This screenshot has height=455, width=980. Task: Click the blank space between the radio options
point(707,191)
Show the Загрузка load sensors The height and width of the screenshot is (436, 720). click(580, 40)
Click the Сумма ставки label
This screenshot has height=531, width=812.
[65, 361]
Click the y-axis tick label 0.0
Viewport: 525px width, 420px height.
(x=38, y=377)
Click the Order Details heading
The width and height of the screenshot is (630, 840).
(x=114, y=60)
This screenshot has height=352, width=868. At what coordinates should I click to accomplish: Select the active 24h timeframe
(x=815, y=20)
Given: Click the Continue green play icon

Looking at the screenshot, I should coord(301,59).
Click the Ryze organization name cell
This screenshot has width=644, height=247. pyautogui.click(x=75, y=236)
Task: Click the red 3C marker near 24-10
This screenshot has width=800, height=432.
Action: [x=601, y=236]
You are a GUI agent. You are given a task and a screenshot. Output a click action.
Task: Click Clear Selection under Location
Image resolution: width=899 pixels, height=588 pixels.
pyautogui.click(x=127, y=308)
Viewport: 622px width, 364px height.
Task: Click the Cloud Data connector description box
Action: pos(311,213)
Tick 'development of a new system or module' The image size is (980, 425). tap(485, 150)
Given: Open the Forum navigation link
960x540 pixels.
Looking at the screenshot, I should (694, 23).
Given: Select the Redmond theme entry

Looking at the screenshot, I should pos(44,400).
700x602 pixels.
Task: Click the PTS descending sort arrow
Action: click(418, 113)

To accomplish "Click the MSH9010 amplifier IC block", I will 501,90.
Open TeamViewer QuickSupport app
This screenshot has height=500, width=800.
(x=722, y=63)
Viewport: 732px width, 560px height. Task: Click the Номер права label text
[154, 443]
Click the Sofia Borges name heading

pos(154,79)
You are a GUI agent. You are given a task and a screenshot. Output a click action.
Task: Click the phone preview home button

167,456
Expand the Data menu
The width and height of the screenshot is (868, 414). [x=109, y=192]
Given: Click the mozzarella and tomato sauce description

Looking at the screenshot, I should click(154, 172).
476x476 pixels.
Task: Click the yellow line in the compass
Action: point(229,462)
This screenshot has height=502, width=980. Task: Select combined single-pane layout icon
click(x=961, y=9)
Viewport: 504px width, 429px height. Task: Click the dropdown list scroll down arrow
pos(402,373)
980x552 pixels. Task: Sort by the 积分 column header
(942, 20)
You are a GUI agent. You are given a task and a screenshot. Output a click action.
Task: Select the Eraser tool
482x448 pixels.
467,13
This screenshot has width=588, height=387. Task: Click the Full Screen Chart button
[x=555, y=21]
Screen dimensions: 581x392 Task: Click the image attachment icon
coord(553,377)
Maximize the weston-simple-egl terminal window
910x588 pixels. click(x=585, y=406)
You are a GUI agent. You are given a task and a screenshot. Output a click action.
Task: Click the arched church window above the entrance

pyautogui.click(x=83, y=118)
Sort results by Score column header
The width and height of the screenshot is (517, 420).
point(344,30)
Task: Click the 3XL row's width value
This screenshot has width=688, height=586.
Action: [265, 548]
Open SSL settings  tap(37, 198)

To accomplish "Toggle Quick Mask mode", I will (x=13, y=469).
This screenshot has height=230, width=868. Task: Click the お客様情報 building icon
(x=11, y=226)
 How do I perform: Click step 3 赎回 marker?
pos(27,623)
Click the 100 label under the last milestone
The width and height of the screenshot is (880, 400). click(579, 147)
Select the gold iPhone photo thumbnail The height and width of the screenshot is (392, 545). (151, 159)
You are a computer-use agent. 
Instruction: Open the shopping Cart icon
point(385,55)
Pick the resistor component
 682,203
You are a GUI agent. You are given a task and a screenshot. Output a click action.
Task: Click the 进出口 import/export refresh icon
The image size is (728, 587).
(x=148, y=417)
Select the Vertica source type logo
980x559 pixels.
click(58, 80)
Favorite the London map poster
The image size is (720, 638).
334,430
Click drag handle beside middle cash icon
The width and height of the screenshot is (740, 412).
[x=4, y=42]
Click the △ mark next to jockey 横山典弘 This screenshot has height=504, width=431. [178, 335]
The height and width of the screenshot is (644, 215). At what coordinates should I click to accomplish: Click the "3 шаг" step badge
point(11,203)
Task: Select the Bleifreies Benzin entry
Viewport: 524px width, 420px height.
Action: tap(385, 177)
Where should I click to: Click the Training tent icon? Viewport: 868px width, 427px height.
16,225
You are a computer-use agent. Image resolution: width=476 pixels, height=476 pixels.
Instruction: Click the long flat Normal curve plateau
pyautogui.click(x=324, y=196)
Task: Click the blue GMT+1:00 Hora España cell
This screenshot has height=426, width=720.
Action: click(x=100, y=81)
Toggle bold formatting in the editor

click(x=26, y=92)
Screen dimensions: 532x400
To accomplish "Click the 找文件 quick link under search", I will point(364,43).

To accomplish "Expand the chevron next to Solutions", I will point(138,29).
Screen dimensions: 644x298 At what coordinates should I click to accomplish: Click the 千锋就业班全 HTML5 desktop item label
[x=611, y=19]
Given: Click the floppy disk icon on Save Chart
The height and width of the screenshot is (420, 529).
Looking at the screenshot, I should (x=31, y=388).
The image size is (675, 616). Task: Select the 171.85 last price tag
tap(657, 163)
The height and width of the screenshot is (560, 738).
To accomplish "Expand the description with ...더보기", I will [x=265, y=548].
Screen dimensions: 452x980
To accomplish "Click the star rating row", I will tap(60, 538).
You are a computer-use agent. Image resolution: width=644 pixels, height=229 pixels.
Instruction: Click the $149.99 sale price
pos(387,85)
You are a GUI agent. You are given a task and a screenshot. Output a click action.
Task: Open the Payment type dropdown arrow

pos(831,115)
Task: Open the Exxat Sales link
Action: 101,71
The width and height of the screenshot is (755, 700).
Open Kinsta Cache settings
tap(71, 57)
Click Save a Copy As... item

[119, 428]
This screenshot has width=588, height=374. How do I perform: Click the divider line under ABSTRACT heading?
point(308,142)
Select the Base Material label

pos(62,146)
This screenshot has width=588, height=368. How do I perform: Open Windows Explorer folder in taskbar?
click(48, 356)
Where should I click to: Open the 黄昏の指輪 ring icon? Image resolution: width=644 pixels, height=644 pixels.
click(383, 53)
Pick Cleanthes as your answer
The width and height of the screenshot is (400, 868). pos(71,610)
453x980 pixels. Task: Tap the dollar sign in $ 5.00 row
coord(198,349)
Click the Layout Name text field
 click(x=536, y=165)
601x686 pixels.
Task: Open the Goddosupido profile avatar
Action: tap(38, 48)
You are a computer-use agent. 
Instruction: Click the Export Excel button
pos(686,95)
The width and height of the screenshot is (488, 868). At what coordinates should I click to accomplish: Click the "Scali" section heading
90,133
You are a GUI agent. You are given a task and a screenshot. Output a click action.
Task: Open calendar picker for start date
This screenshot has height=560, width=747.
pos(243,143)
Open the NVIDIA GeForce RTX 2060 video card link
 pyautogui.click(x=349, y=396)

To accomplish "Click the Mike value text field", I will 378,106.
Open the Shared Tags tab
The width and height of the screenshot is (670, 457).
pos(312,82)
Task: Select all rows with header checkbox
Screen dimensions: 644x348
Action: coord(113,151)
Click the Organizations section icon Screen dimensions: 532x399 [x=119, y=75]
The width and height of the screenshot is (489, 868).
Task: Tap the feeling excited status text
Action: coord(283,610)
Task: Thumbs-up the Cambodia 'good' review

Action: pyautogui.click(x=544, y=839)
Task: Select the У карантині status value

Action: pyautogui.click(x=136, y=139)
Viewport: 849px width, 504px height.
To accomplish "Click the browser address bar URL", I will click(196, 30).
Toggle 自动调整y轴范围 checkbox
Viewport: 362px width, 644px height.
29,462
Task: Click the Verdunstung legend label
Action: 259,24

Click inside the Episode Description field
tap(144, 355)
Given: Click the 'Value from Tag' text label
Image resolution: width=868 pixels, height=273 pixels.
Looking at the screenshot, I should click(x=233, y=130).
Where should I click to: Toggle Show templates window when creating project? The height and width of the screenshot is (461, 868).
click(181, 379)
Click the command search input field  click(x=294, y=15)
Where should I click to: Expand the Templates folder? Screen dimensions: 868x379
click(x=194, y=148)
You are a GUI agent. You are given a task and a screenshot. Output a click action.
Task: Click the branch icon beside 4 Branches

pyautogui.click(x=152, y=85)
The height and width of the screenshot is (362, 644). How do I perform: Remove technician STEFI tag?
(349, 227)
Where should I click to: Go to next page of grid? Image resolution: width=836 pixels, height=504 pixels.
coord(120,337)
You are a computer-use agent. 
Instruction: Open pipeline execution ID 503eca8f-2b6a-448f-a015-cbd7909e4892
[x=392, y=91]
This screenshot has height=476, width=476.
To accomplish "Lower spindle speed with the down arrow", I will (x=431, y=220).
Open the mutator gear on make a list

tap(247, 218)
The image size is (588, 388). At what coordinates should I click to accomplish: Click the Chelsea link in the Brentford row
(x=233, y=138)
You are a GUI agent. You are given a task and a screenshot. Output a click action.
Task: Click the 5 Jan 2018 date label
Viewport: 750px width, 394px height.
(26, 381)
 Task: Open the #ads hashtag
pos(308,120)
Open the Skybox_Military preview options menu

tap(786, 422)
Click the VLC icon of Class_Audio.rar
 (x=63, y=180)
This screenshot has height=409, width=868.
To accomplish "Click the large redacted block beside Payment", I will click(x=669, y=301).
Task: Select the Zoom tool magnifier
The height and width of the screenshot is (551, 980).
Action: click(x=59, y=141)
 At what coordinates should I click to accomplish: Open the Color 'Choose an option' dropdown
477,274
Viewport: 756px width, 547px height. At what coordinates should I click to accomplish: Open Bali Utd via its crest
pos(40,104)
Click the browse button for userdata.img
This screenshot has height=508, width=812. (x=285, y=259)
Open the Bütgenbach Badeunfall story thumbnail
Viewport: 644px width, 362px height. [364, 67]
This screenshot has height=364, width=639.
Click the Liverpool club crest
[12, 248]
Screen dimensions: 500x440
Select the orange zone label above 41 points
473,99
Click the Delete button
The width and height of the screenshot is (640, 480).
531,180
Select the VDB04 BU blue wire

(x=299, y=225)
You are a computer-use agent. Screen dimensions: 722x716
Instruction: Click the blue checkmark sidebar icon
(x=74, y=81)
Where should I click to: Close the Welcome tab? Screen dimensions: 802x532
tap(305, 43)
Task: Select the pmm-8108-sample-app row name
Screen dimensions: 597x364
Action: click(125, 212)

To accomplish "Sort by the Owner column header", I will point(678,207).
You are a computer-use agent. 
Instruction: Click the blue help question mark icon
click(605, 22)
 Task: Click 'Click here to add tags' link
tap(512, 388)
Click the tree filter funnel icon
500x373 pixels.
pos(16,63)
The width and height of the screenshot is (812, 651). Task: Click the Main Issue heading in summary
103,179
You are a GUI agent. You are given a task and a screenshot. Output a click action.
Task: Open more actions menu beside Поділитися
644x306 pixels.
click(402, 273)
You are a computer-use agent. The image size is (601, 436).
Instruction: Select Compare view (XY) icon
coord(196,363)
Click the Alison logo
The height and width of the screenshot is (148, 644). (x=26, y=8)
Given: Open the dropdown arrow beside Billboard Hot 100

What is required:
Your task is to copy each line of the entries that includes the word "tool".

Reply to the task:
Task: Select the Eraser tool
Task: Select the Zoom tool magnifier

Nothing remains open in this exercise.